The market vacancy rate was at historic lows coming into the pandemic, reaching 5.0% at the end of 2019. By the end of the third quarter of 2020, the rate had increased to only 5.2%, although remaining slightly higher than the U.S. overall rate of 5.0%. The vacancy rate for Class A properties increased to 5.8% from 5.4% at year end, while the Class B/C rate improved to 4.4% from 4.5%, following the national trend of stronger workforce housing performance.
Economy Remains Strong
The Indianapolis metro area’s relatively affordable housing prices and cost of doing business has led to positive migration trends over the last few years. The already strong distribution sector has been further boosted by the growth in e-commerce during the pandemic, and the developing technology sector has provided a well-educated workforce.

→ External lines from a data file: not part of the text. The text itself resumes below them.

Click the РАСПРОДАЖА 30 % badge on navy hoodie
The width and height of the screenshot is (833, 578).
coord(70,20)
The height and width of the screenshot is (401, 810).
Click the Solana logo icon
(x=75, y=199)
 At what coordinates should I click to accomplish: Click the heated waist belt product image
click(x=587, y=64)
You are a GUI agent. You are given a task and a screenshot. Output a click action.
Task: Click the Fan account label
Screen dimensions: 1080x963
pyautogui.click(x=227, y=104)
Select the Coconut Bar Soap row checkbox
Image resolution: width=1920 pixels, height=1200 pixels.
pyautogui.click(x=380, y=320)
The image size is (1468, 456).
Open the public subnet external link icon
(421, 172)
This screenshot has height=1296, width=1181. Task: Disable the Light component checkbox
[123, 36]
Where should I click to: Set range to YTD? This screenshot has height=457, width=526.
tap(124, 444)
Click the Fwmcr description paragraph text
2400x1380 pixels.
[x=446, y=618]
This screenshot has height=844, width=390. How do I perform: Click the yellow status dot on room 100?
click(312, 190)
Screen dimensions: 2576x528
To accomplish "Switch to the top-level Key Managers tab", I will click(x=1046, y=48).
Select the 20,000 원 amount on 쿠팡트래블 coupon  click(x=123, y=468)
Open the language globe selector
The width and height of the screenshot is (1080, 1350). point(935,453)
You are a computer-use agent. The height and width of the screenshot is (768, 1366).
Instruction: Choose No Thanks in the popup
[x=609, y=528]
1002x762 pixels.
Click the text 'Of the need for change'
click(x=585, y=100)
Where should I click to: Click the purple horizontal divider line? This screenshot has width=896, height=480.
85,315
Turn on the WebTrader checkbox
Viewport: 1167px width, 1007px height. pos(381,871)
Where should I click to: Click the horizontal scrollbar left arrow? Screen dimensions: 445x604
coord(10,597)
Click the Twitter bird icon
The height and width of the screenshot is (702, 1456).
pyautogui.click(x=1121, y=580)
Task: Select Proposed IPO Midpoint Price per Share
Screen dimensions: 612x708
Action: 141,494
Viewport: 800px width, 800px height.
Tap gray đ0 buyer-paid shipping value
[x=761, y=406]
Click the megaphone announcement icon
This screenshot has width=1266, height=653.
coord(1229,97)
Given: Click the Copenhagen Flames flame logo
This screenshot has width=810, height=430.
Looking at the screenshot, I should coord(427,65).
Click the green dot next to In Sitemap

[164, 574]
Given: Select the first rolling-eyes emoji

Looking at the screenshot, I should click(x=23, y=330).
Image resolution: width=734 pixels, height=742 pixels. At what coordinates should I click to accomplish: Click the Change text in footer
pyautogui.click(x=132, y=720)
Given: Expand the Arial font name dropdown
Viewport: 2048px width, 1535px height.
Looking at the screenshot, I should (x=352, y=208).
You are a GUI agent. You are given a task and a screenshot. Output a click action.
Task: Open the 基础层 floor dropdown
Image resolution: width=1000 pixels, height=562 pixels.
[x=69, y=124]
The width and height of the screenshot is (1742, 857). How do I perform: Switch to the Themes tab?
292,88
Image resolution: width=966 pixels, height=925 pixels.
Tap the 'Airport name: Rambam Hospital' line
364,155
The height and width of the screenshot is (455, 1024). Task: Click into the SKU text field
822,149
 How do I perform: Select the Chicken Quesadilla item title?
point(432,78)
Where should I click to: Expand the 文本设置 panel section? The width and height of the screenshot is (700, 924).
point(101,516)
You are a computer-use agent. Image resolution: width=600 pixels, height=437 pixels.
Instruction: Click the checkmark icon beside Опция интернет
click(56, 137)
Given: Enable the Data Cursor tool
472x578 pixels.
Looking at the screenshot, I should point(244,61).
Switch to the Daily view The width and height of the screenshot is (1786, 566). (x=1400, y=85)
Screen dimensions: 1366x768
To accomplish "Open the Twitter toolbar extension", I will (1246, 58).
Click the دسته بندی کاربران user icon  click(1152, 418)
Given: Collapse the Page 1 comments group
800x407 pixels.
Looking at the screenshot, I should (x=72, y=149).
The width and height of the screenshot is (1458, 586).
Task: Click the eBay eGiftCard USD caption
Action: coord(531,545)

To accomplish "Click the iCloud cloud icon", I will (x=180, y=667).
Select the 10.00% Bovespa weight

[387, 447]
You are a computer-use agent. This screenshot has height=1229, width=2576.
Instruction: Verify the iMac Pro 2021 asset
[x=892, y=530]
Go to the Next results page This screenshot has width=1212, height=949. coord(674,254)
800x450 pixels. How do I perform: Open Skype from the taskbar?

Additionally, the area’s low reliance on hospitality tourism has shielded its exposure to the recession, although the public sector has shown weakness.
According to the REIS COVID-19 impact tracker, the Indianapolis economy has performed better than most major markets during the coronavirus crisis, and the forecast calls for continued strong job growth.
The U.S. Bureau of Labor Statistics (BLS) reported that payroll employment for the Indianapolis metro area had nearly recovered to pre-pandemic levels by the end of October, down only 0.6% since February, or 6,400 jobs. For the U.S. overall, there were 10.1 million fewer jobs at the end of October compared to February, down 6.6%.
The BLS also reported that the unemployment rate for the area was 4.9%, approaching the the level prior to the COVID-19 outbreak of 2.8%, and well below the peak of 13.3%. As a comparison, the unemployment rate for the U.S. overall was 6.9% at the end of October, and peaked at 14.7%.
As with most markets in the U.S., the course of the pandemic will determine the outlook for Indianapolis. However, the local economy has low exposure to the industries that have been hit hardest. The multifamily market entered the pandemic on a strong note and the area’s population growth, well-educated labor pool and growing high-tech industries will drive a fast recovery from the COVID-19 slowdown.